Alors j'ai plus trop envie, parce que tu me coûtes. J'ai plus envie de me battre pour des choses qui te laissent
indifférent alors qu'elles étaient ta raison d'exister. J'ai plus envie de lutter contre le rouleau compresseur des
politiques sociales absurdes que tu cautionnes. Tu me fatigues. Tu ne mérites plus que je me remette en
question, que je m'interroge sur mes pratiques, que je rentre chez moi quand tout le monde dort et que je te
donne des week-ends et des jours fériés. Tu m'enlèves du temps, du repos, du loisir, de l'énergie, tu m'uses et
m'épuises, tu m'empêches de faire ce que je crois juste, éthique, déontologique, tu mets des montagnes à
franchir là où il ne devrait y avoir que des plaines. Tu me fais faire tout ça pour rien, parce que tu en fais n'importe
quoi. Tu mens, aussi. J'ai honte de toi, et je ne suis pas fière de moi non plus de marcher avec toi. Tu brûles les
ailes et piétines les petits scarabées, ceux qui savaient pourquoi ils étaient là, du côté des jeunes ou du côté des
adultes, avant que tu ne deviennes une grosse machine désincarnée.

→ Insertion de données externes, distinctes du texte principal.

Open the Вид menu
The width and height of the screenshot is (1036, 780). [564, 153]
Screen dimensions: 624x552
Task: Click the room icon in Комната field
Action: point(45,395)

Je suis bien embêtée, quand même. Parce que à part toi, pour manger et payer ma maison, je ne sais pas trop
faire autre chose.
Et puis tu me fais de la peine, un peu, beaucoup. J'aurais bien voulu pouvoir t'aimer encore. J'aurais bien voulu
continuer à croire que t'étais encore un peu humain.
J'aurais bien voulu que tu fasses encore de l'éducatif, au lieu de devenir un système lentement mais sûrement
démantelé, dans lequel je ne reconnais plus mes valeurs professionnelles. Mais c'est comme ça. C'est la vie. On
se connaît trop bien maintenant, alors on va arrêter de faire semblant, parce que j'ai bien pigé que les gens qui
décident pour toi, ils vont pas aller dans un sens satisfaisant.
Et tu sais bien que j'aurais pu continuer encore des années au milieu des portes claquées et des "tu me casses
les couilles" et des horaires qui sont pas les mêmes que ceux des autres. Je veux bien que tu piges que mon
problème, il n’est pas là. Mon problème n'est pas ta forme. Mon problème est ton fond qui se perd.
Quatorze ans ensemble, ce n’est quand même pas mal. On va garder le meilleur, et se quitter sans se fâcher,
d’accord ? Et on ne se montrera pas qu'on pleure, même si tu sais bien à quel point tu me navres. Mais tu
comprends bien que ce que tu es devenu, ce n’est pas pour ça que je t'ai choisi, bien loin de là, et que plus ça va,
plus tu es le dernier truc pour lequel j'ai envie de me lever le matin.
On dira juste que le temps a fait que, et que les horizons changent. Qu'il m'est arrivé ce qui est arrivé, et arrivera
encore, à bien des collègues.
J'aimerais, plus tard, pouvoir penser à toi avec une nostalgie bienveillante. Mais je crois que pendant longtemps,
ce qui dominera mes sentiments à ton égard, ce ne sera qu'une grande désolation vis à vis de ce que tu aurais
dû être. Et le pire, cher métier, c'est que non seulement tu aurais dû, mais tu aurais pu.